Wednesday, September 04, 2013

It's About Regime Change

I spent some time yesterday watching the Senate Foreign Relations Committee hearings on the Syrian issue, and my first thought is to wonder why we keep electing idiots to public office. Probably because only idiots run for public office. Anyone with a grain of sense doesn’t want the job.

One thing that struck me was that there is a strong undercurrent of “regime change” in the administration’s position, no matter how much they try to deny it. Kerry and Hagel both spoke repeatedly of “leveling the playing field,” of “degrading Assad’s overall capability,” and of the goal of removing Assad from power. They admitted that the Syrian air bases would be a target, because airplanes can be used to deliver chemical weapons.
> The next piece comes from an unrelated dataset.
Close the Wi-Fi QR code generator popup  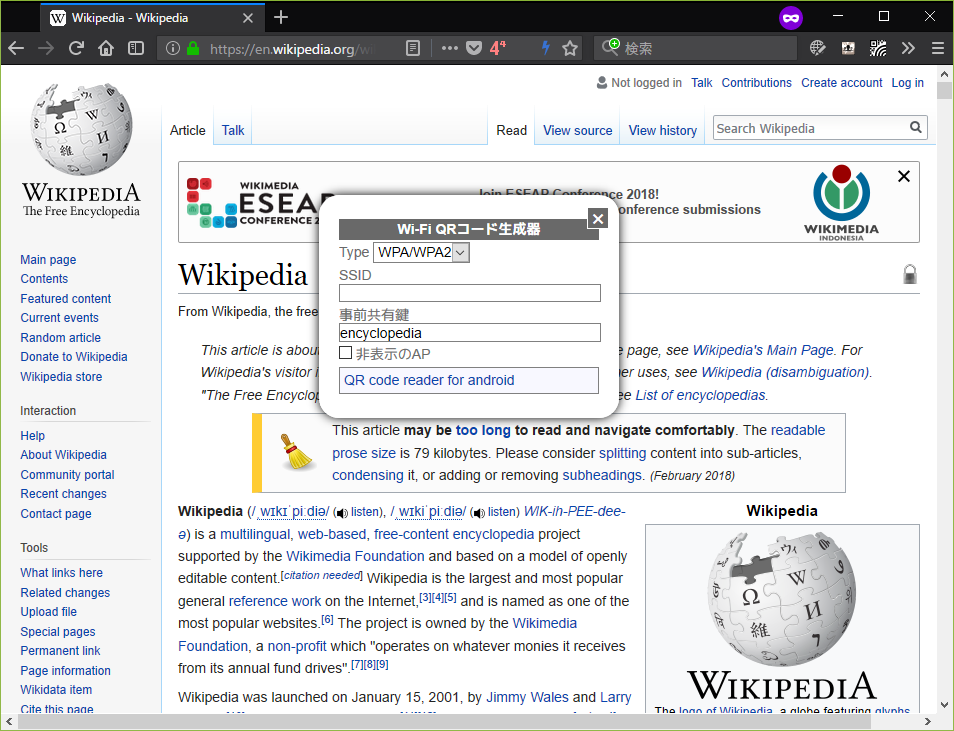(x=597, y=219)
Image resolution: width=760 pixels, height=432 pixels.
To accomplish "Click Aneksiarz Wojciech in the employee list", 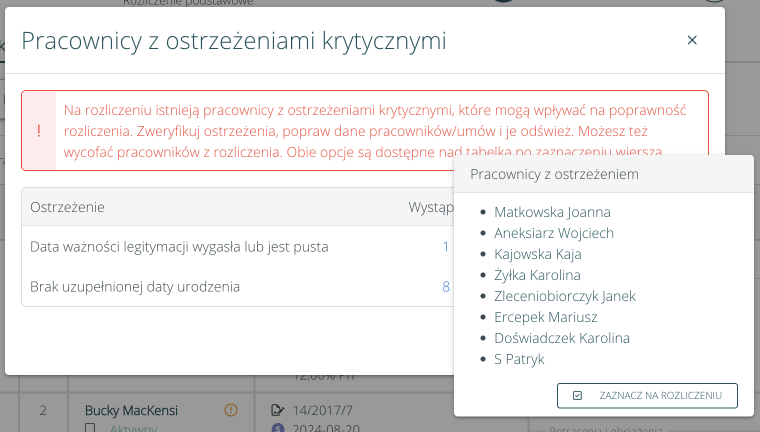I will (x=554, y=233).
Such has not been the case so far, but destroying air bases would certainly affect the balance of power in the civil war. That is supposedly not the goal of this intervention, but regime change was supposedly not the goal of intervention in Libya, either, until it was. While the purpose of this strike is supposedly about punishing the use of chemical weapons, Kerry and Hagel did a lot of talking about the goal of removing Assad from office and achieving a negotiated settlement of the civil war.

I seldom agree with anything Rand Paul says, but he came up with a few points that rather make sense. The first was to ask that Obama commit to being bound by the Congressional legislation. If, he says, Obama is reserving the right to attack Syria even if Congress votes not to allow him to do so, then Obama is making a farce of the Congress and of the legislative process, and the whole thing is a joke. Kerry had no real answer for that; a lot of words, but no real answer.

Paul’s second issue was to point out that Assad has acted very irrationally by using chemical weapons, so if we make a “punitive strike,” why do we assume that he will respond to that in a logical manner? How do we know, he asks, that the strike will not merely make him angry and cause him to use them again?

Kerry got very huffy at that point, pounded on the table and retorted that, “I can guarantee you, guarantee you sir, that he absolutely will use them again if we don’t strike.” (emphasis Kerry's) It was dramatic, but it didn’t seem to me that he answered Paul’s question.

Paul didn’t think so either, because he merely repeated his question, and added a few more uncertainties. How, he wanted to know, do we know that Russia will do nothing? How do we know that Iran and Hezbollah will do nothing? How do we know that Israel will not be attacked? He suggested that we are creating a great many risks with this “punishment” of Assad with no assurance that it will even do what we intend for it to do.

Make no mistake, this is about “regime change” and the outcome is highly uncertain.

1 comment:

  1. Good Questions and no answers, because logically, with uncertainty = he can't..

    Airfields, command & control centers, troops and transport concentrations, materiel depots (except of course, actual chemical stockpiles) are all legitimate targets. If Assad just happens to be in one of those C&C, oopsie...

    And there will be boots on the ground if an aircrew gets shot down.